Kevin Rechsteiner: Als ich nach einer zweieinhalb monatigen USA-Reise mit dem VW-Bus in meine 180m2-Loftwohnung zurückgekommen bin, habe ich gemerkt, dass viele Sachen in dieser Wohnung für mich gar keine Wichtigkeit mehr haben. Diese begann ich wegzugeben und die Wohnung wurde leerer und leerer. Ich wollte in eine kleinere Wohnung ziehen, was von der Miete aber gleich viel gewesen wäre. Und dann kam mir die Idee eines Tiny Houses. Ich habe vom Zirkus einen Zirkuswagen angeboten bekommen. Spontan habe ich den gekauft, die Wohnung gekündigt und begonnen, den Wagen umzubauen.

Hat es dich Überwindung gekostet oder war es eine leichte Entscheidung?

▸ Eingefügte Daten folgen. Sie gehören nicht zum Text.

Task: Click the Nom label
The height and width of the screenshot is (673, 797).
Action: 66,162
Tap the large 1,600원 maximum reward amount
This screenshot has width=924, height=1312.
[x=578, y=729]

In diesem Moment ging es nur noch darum, Fläche zu reduzieren. Ich musste nichts mehr weggeben, das eine Bedeutung gehabt hätte. Und da meine Frau in Norwegen war – wir haben keine Kinder, keinen Hund – hatte ich nur mir gegenüber eine Verantwortung. Also habe ich es einfach gemacht.

Du hast ja ganz viele Dinge weggegeben. Was hast du mit denen gemacht?

Als Erstes löste ich meine CD-Sammlung auf und verkaufte meine Bücher. Bald waren meine Möbel leer – die habe ich ins Brocki gebracht oder verschenkt. Wenn Gäste meinten: «Das ist ein mega cooler Lederstuhl», antwortete ich: «Du kannst ihn mitnehmen». Ganz am Ende hatten wir die Nerven nicht mehr, um den Rest zu sortieren und fuhren ein einziges Mal in die Verbrennung.

Wie hat sich die Situation finanziell verändert?

Ich arbeite gerne und viel, bin selbstständig und habe eine eigene Firma. Für mich war die Motivation nie, weniger arbeiten zu können oder mehr Freizeit zu haben. Aber trotzdem ist jetzt viel mehr Geld vorhanden. Meine Überlegung damals war folgende: Ich gebe mir drei Jahre Zeit, den Wagen umzubauen. Alles, was ich während dieser Zeit an Miete spare, investiere ich in den Wagen. Nach drei Jahren kann ich sagen «es war cool» oder «es war ein S***». Dann kann ich den Wagen weggeben und bin auf null.

Seit du im Tiny House wohnst – musst du öfters auf etwas verzichten?

Ein Verzicht ist es nicht. Es sind drei Dinge, die mir hier fehlen, aber mir kommen gerade nur zwei in den Sinn. Ich habe keine Badewanne und keinen Geschirrspüler. Eine Badewanne hatte ich auch in meiner alten Wohnung nicht, darum ist es egal. Einen Geschirrspüler brauche ich wirklich nicht. Es gibt selten Situationen, wenn ich zum Beispiel krank bin, dann wäre ein Bad wohltuend. Wohnraum und Wohnfläche haben für mich keine Bedeutung mehr. Ich brauche auch kein Fernsehzimmer oder ein Fumoir. Darum ich verzichte auf nichts. 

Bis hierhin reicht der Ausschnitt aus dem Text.